4 September 2007 – North Triangle Depot Commercial Corporation (an Ayala subsidiary) wrote LRTA confirming agreement for common station location at TriNoma.
14 March 2009 – LRTA wrote NTDCC expressing appreciation for the agreement to locate the station at TriNoma.
30 March 2009 – LRTA wrote MetroLink JV to stop work on the TriNoma LRT1 station and to transfer the location to SM North EDSA.
15 April 2009 – MetroLink JV wrote LRT1 North Extension Project to cease work on the TriNoma LRT 1 station and to transfer the location of the station to SM North EDSA.

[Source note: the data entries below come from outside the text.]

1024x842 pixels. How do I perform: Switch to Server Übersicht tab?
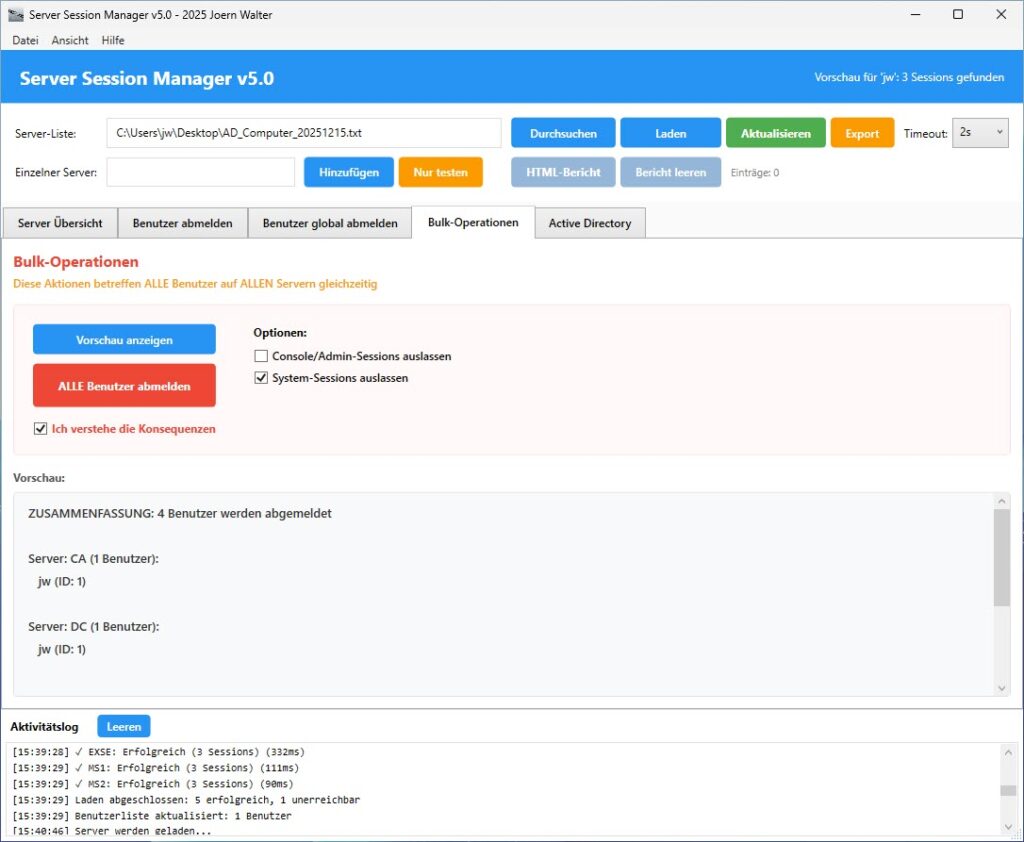(60, 223)
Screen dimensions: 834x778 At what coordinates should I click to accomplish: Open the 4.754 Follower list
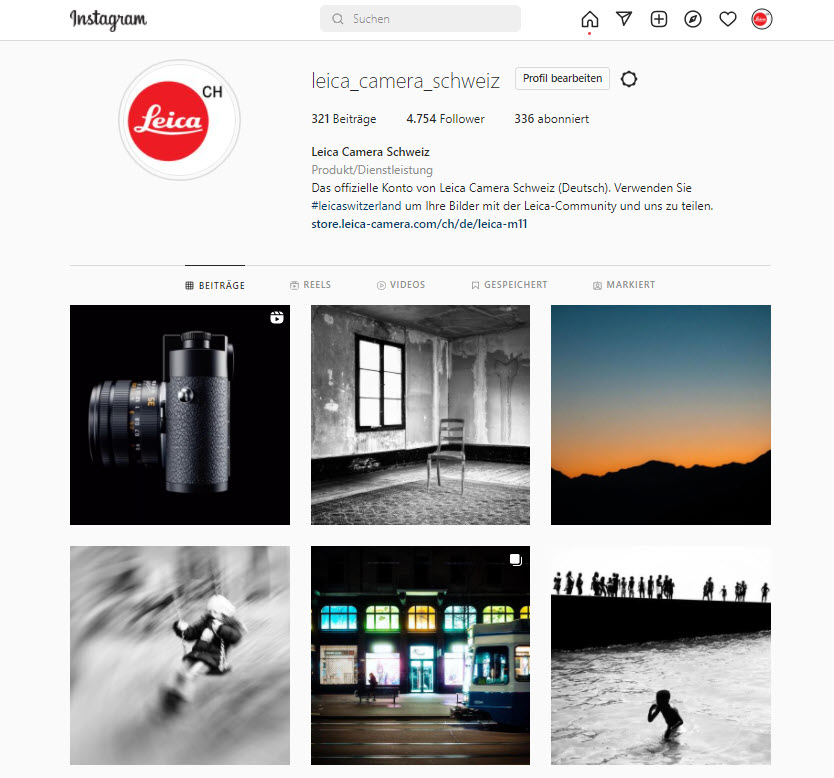pyautogui.click(x=445, y=119)
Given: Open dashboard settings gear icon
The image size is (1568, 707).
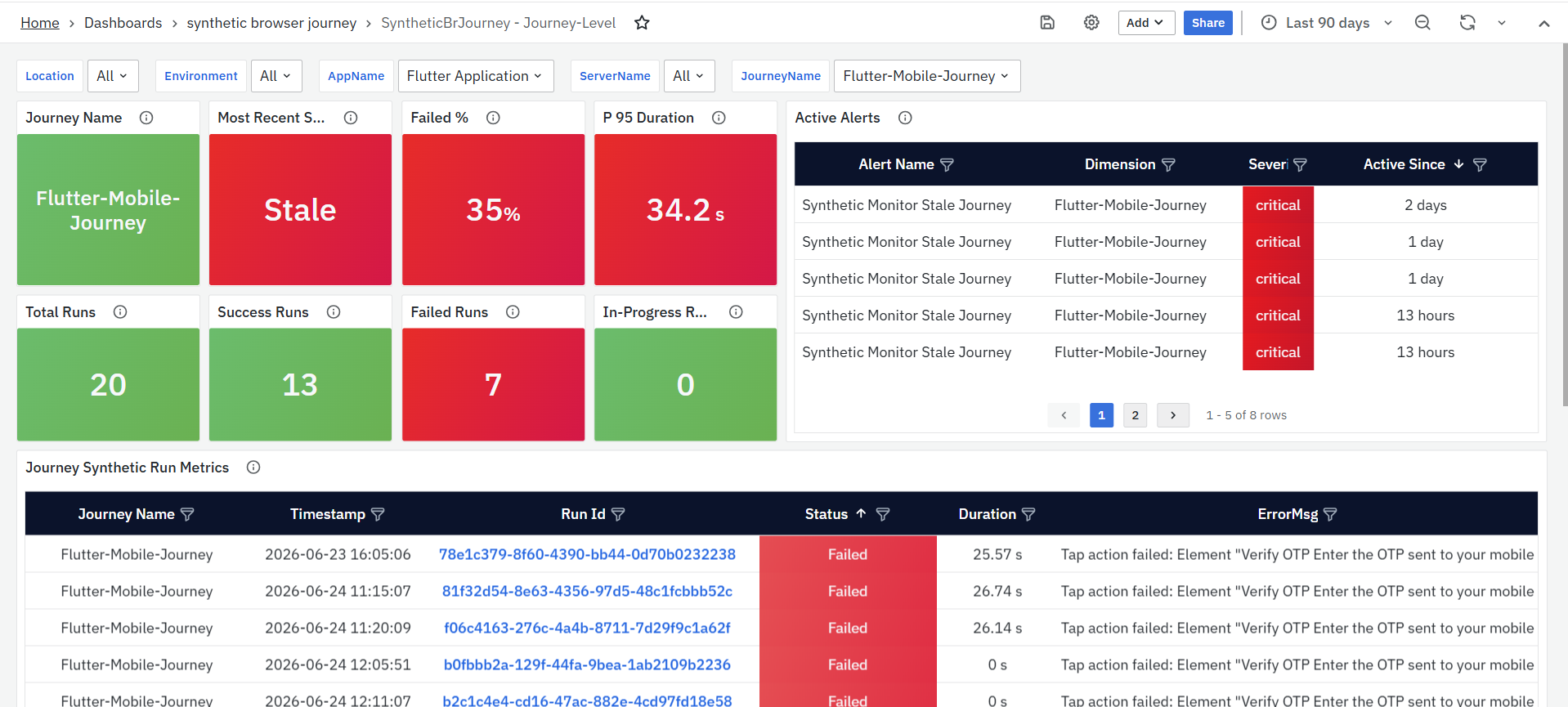Looking at the screenshot, I should coord(1091,23).
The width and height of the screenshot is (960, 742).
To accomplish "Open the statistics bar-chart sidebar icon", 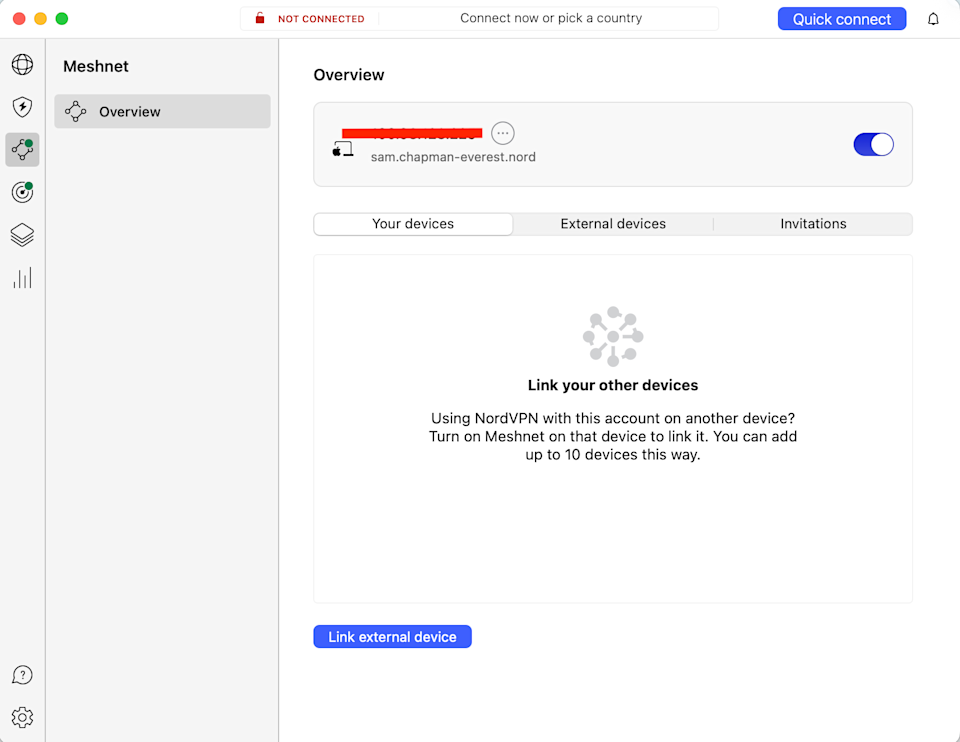I will (22, 278).
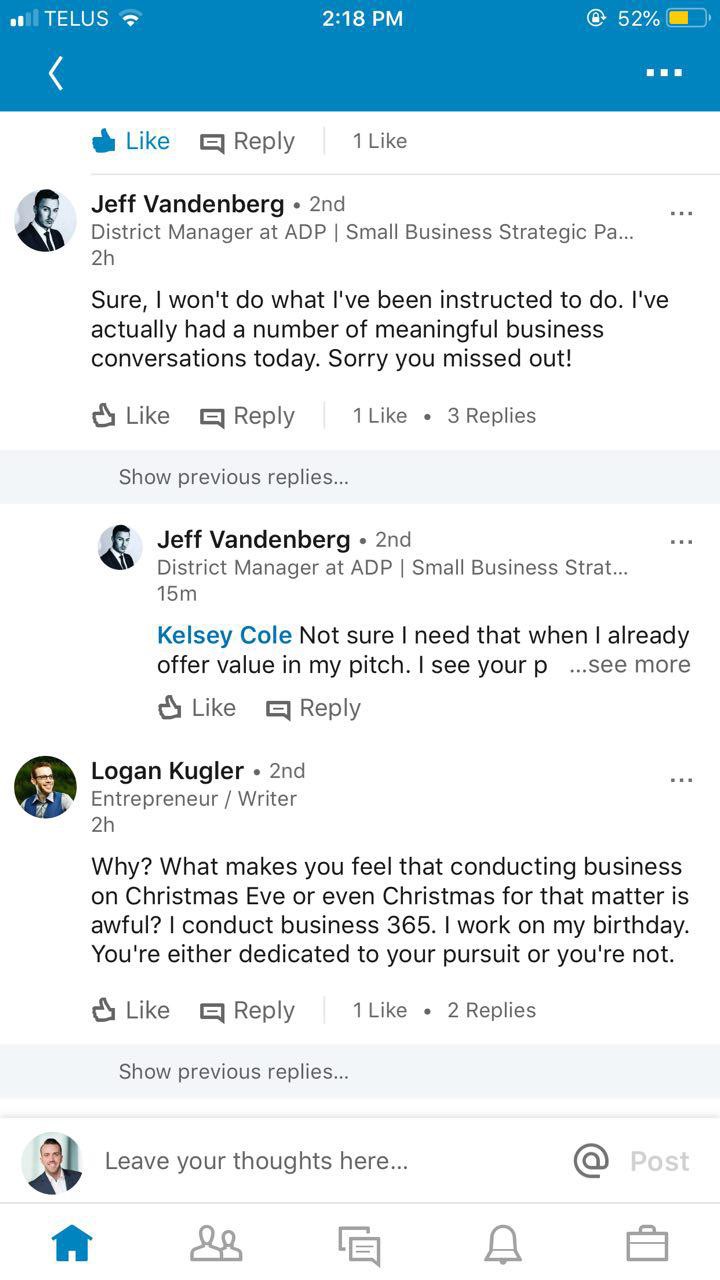The height and width of the screenshot is (1280, 720).
Task: Open the three-dot menu in header
Action: coord(664,73)
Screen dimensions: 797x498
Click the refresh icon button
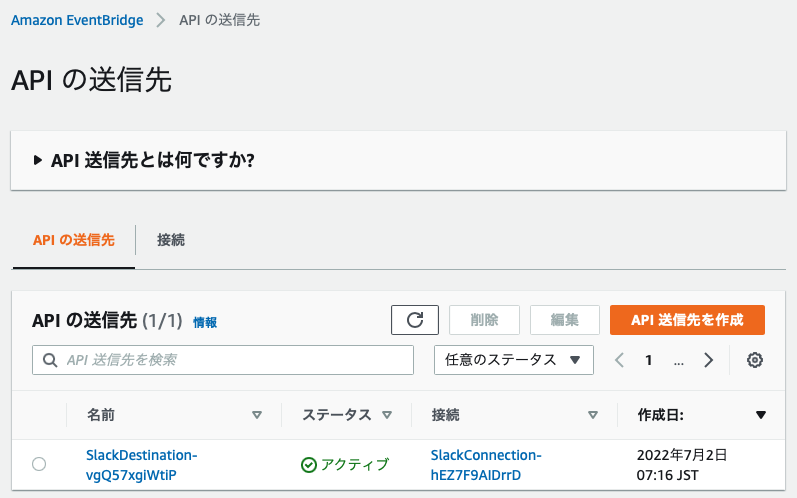[415, 320]
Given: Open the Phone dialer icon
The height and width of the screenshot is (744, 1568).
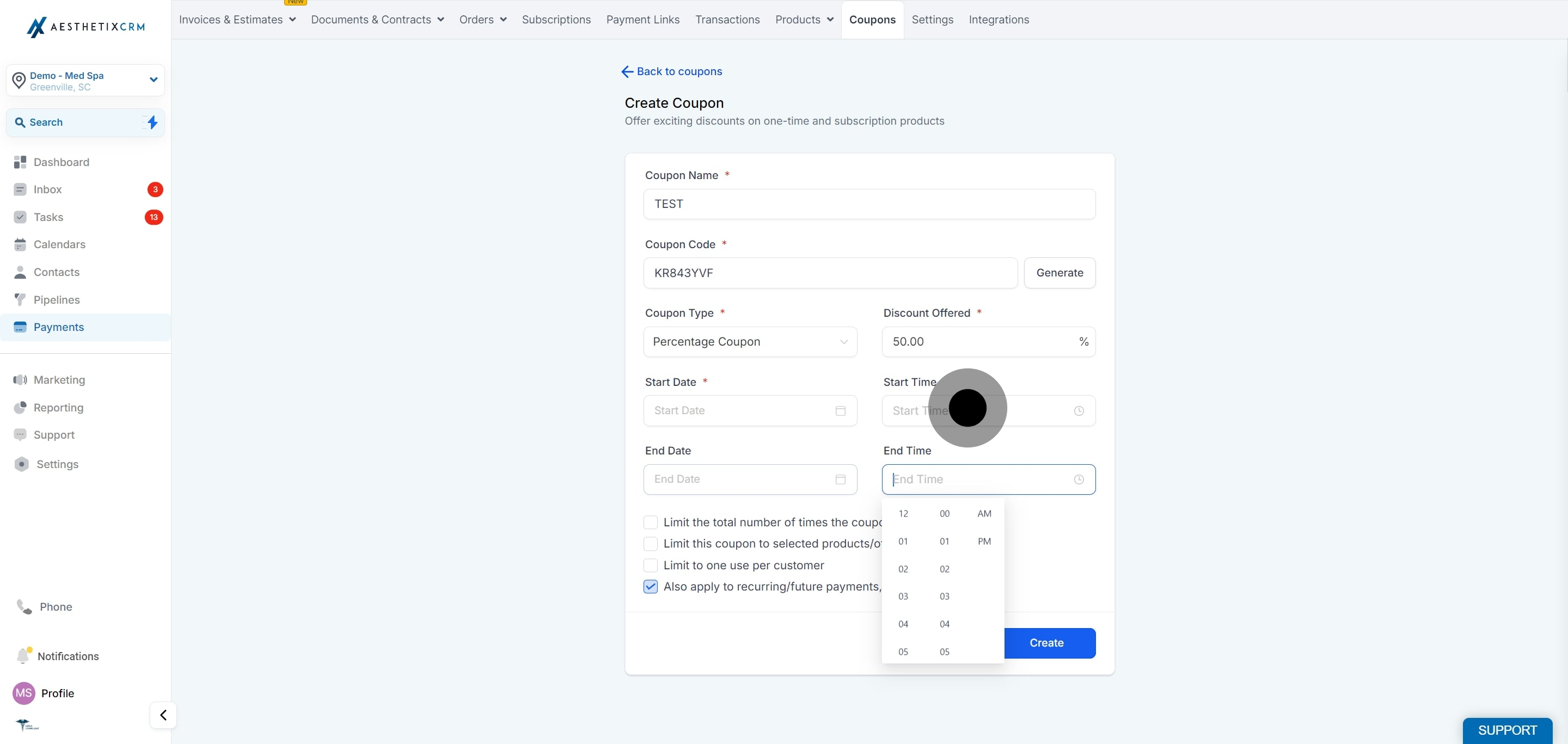Looking at the screenshot, I should [x=24, y=606].
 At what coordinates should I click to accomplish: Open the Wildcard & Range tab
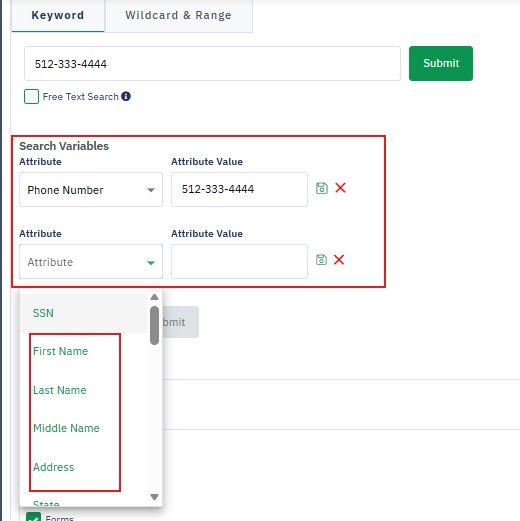click(178, 15)
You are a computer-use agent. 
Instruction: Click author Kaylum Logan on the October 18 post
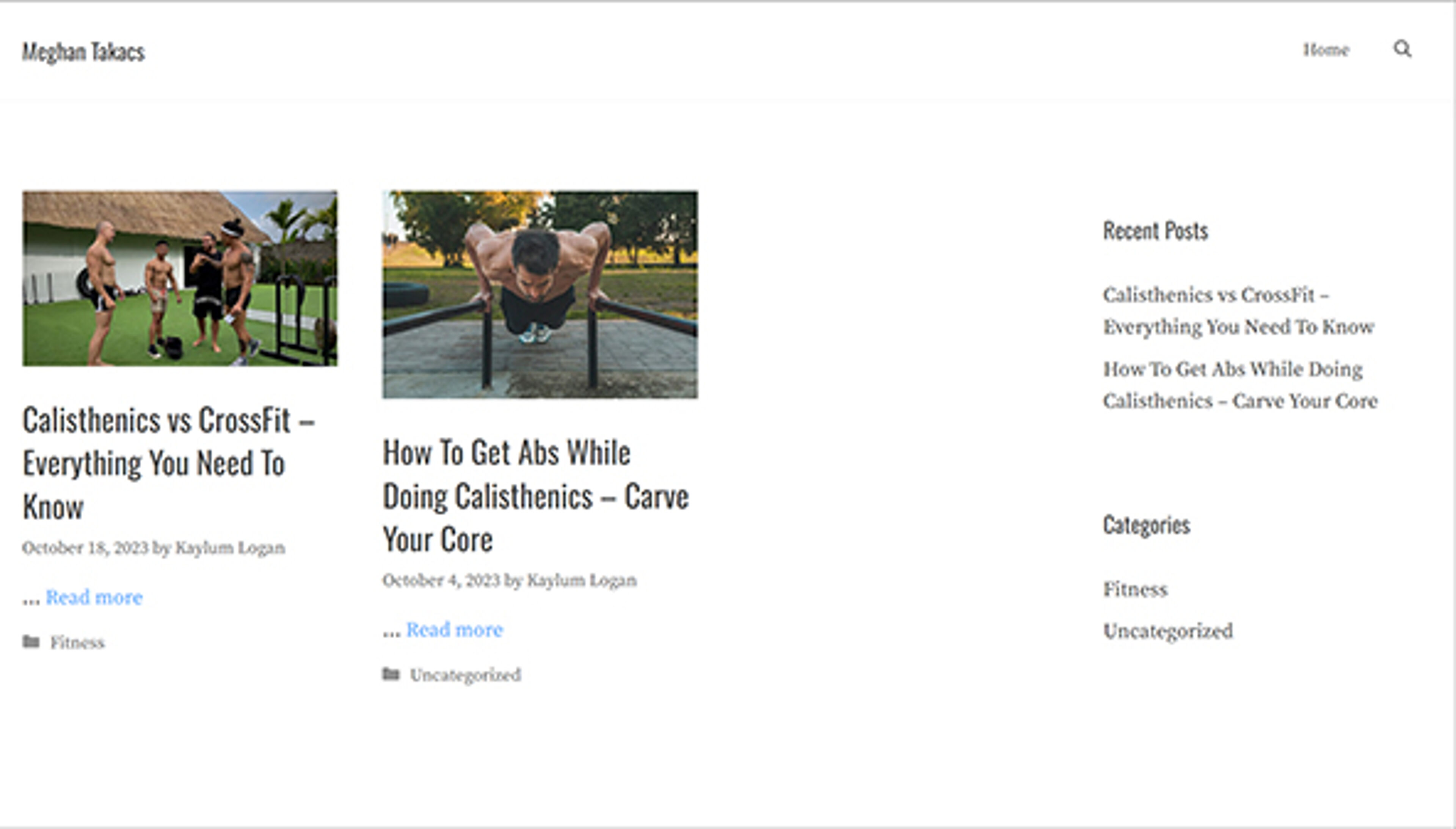tap(230, 548)
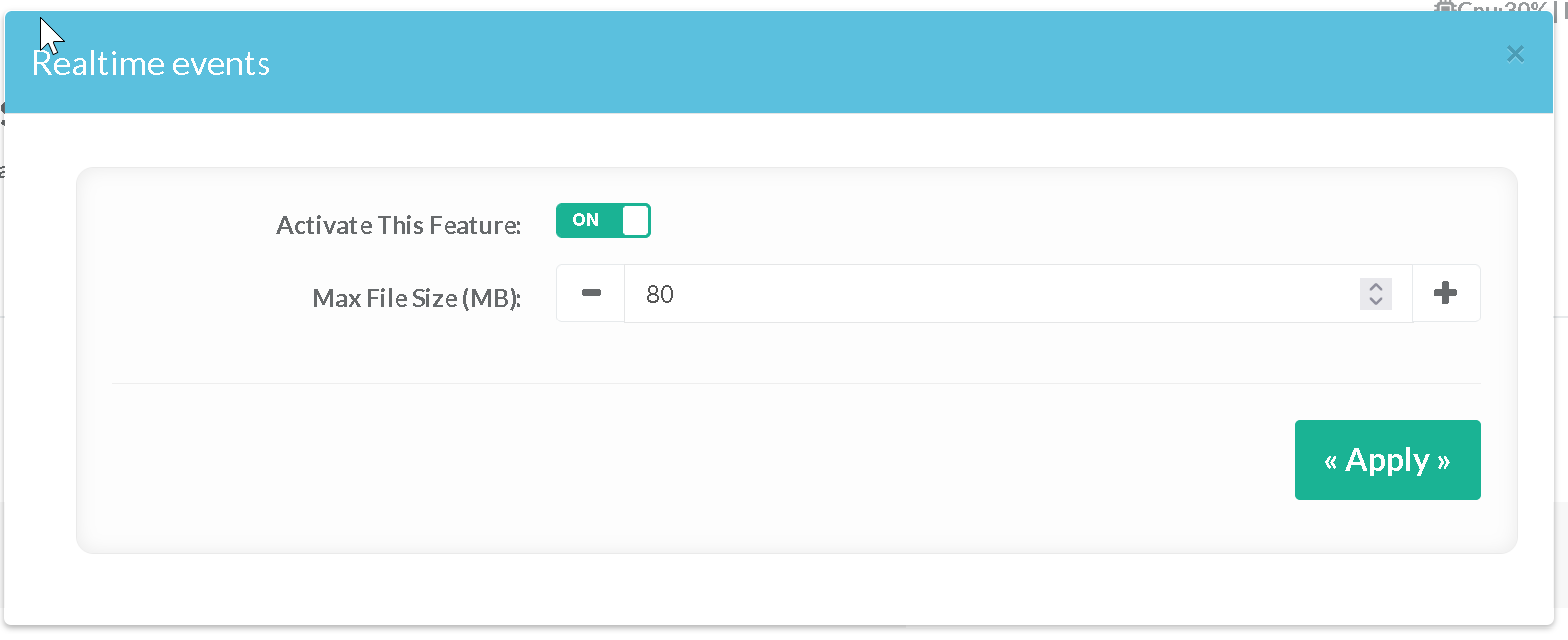Viewport: 1568px width, 640px height.
Task: Close the Realtime events dialog
Action: pyautogui.click(x=1515, y=54)
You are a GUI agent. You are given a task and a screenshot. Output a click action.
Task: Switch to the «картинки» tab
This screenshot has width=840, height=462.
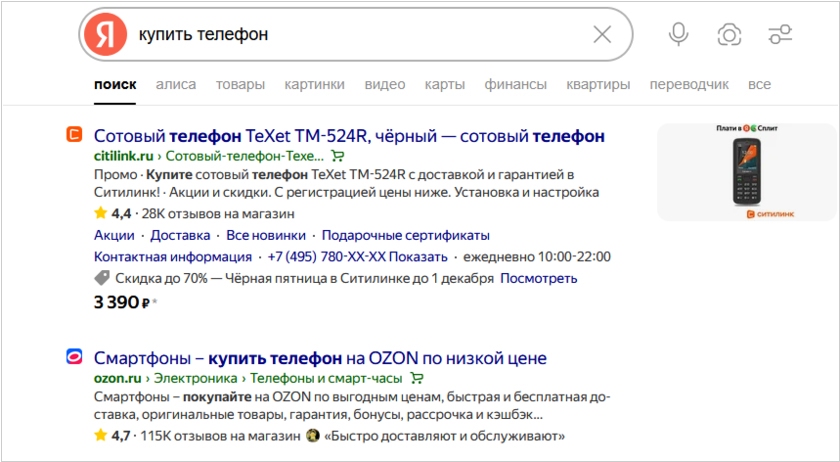point(314,85)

The mess, as can be seen here, is totally DOTC’s. I have maintained in this column that the decision on the location of the common station should be based on purely technical considerations. Now, it has assumed legal and commercial aspects as well.
It is just as well that a Pasay court has declined to issue a TRO on the project because this is an infrastructure project long needed by commuters. But there is still a question on DOTC’s legal obligations and possibly damages that must be paid to aggrieved parties.
If DOTC officials, past and present, knew what they were doing, this mess should have been sorted out a long time ago and commuters need not have suffered for years now. Indeed, the mess shouldn’t have happened at all.